Telehealth and postpartum care
Your maternal telehealth program can still play an important role in the care and health of your patients even after they give birth. Patients from rural or underserved communities may have an even harder time getting to in-person appointments after childbirth.
Barriers to postpartum care could include:
- The cost associated with travel, parking, or the cost of gas
- Long driving distances between home and the doctor’s office
- Not being able to drive for a period after childbirth per your doctor’s instructions
- Lack of childcare for the new baby or older siblings
- Lack of maternity leave for patients who have to begin work as soon as possible after childbirth
Postpartum telehealth services
In-person appointments will be necessary in some postpartum cases. In-person visits will check surgical incision sites or for hands-on lactation support.
But there are still many ways to care for postpartum patients with telehealth. A list of potential services includes:
- General health check-in to see how the patient is doing after childbirth
- Lactation support
- Screening and treatment for postpartum depression
- Therapy appointments with telehealth
- Referrals to specialists, including substance abuse programs
- Birth control counseling and prescriptions
Centerstone provides mental health and substance use disorder treatment in south central Tennessee to reduce both infant mortality and racial disparities in prenatal care. Implementing telehealth at the start of the public health pandemic has allowed Centerstone to reach more people through technology.

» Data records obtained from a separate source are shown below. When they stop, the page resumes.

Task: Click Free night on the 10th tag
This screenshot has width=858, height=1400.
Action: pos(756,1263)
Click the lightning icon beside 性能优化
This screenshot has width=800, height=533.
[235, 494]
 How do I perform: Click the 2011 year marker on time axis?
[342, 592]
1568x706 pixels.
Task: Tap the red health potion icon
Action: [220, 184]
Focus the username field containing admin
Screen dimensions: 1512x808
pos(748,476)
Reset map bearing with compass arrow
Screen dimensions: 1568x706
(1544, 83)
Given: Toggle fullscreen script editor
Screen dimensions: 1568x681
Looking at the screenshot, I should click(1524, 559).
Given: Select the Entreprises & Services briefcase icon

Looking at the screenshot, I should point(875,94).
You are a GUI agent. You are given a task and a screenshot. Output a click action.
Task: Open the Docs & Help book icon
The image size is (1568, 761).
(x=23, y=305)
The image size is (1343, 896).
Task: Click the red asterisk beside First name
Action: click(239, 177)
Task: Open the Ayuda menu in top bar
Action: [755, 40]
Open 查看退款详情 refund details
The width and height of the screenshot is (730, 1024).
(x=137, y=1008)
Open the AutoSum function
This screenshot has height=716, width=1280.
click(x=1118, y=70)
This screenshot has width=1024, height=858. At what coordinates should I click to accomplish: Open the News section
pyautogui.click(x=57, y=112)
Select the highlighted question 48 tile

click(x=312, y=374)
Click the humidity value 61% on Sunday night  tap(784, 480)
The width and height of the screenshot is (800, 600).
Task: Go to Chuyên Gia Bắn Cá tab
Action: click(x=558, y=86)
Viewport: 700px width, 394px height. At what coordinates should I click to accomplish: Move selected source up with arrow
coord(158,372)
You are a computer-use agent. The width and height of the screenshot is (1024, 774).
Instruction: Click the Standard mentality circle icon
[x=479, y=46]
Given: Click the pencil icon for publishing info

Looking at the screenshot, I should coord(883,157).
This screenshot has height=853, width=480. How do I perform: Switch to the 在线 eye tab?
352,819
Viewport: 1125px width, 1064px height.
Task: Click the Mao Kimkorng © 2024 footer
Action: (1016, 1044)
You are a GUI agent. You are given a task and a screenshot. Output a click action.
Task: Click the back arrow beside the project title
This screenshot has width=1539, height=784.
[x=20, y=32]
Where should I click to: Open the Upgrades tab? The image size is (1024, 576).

Staff members and providers no longer spend time traveling across a large geographic area for appointments, which allows more visits every day. People miss fewer visits and attend more education programs virtually than in person. Centerstone, which is funded by HRSA’s Maternal and Child Health Bureau program - Healthy Start grantee program, notes that educating their staff and sharing lessons learned on how to provide telehealth visits is a large part of their success. They urge everyone implementing telehealth programs to “be patient and have grace.”